Your output should be the lines from the start of the data through the line containing "Show the 1 Day range", exactly and nothing more.

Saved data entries
----
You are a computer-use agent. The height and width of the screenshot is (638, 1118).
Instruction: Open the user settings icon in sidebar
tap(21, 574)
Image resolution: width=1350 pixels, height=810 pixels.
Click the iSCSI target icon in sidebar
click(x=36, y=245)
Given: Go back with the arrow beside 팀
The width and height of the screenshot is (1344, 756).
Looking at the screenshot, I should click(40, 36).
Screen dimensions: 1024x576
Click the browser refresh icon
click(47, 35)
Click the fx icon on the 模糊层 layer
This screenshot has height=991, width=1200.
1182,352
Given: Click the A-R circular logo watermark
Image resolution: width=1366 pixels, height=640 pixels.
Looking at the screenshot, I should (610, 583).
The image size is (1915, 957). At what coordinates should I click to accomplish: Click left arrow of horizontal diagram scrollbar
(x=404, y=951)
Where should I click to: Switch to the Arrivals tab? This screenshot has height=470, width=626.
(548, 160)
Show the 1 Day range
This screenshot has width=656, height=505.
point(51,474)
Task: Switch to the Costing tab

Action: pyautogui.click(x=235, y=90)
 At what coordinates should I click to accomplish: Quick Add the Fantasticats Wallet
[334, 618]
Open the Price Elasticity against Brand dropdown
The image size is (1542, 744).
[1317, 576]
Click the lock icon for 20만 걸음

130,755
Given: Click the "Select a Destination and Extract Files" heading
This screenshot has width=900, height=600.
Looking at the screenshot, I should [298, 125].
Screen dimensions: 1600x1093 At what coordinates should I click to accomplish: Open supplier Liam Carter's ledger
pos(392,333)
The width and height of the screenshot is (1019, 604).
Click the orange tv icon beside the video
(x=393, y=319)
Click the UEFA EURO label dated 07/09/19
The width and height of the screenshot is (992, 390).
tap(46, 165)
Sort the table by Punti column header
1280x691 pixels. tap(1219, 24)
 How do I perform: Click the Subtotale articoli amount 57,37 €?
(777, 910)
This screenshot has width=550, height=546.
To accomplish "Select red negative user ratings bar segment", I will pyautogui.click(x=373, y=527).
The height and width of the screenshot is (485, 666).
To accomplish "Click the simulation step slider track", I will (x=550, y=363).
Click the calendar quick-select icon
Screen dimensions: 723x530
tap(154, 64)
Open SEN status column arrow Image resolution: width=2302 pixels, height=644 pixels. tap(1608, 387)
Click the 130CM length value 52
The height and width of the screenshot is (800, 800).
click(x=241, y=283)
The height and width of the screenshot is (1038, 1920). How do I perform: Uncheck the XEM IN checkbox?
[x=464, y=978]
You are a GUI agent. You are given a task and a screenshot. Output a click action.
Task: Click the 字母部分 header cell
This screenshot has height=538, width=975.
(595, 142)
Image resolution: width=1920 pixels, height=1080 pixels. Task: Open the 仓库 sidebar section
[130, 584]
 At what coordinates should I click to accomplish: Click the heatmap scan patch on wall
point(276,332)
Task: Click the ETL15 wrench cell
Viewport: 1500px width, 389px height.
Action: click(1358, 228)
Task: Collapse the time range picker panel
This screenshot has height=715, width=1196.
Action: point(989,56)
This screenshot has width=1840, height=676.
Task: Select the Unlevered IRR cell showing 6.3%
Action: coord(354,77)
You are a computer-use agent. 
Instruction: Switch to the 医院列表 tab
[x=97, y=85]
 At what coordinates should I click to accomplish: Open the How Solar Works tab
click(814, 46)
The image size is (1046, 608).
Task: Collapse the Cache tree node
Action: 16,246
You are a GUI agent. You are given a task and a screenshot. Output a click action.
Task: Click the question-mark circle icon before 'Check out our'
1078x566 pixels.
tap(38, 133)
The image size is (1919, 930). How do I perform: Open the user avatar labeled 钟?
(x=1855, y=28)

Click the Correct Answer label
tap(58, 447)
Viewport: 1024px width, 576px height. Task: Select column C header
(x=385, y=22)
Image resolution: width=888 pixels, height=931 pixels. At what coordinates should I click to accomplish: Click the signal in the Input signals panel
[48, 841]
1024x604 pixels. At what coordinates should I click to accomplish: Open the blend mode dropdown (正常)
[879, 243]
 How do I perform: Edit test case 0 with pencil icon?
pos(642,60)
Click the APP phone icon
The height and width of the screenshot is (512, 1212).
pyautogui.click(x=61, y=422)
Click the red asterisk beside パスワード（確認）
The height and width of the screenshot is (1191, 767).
----
Written solution:
You are a computer-use agent. The height and width of the screenshot is (638, 1118).
Instruction: Open the user settings icon in sidebar
tap(21, 574)
Image resolution: width=1350 pixels, height=810 pixels.
Click the iSCSI target icon in sidebar
click(x=36, y=245)
Given: Go back with the arrow beside 팀
The width and height of the screenshot is (1344, 756).
Looking at the screenshot, I should click(40, 36).
Screen dimensions: 1024x576
Click the browser refresh icon
click(47, 35)
Click the fx icon on the 模糊层 layer
This screenshot has height=991, width=1200.
1182,352
Given: Click the A-R circular logo watermark
Image resolution: width=1366 pixels, height=640 pixels.
Looking at the screenshot, I should (610, 583).
The image size is (1915, 957). At what coordinates should I click to accomplish: Click left arrow of horizontal diagram scrollbar
(x=404, y=951)
Where should I click to: Switch to the Arrivals tab? This screenshot has height=470, width=626.
(548, 160)
Show the 1 Day range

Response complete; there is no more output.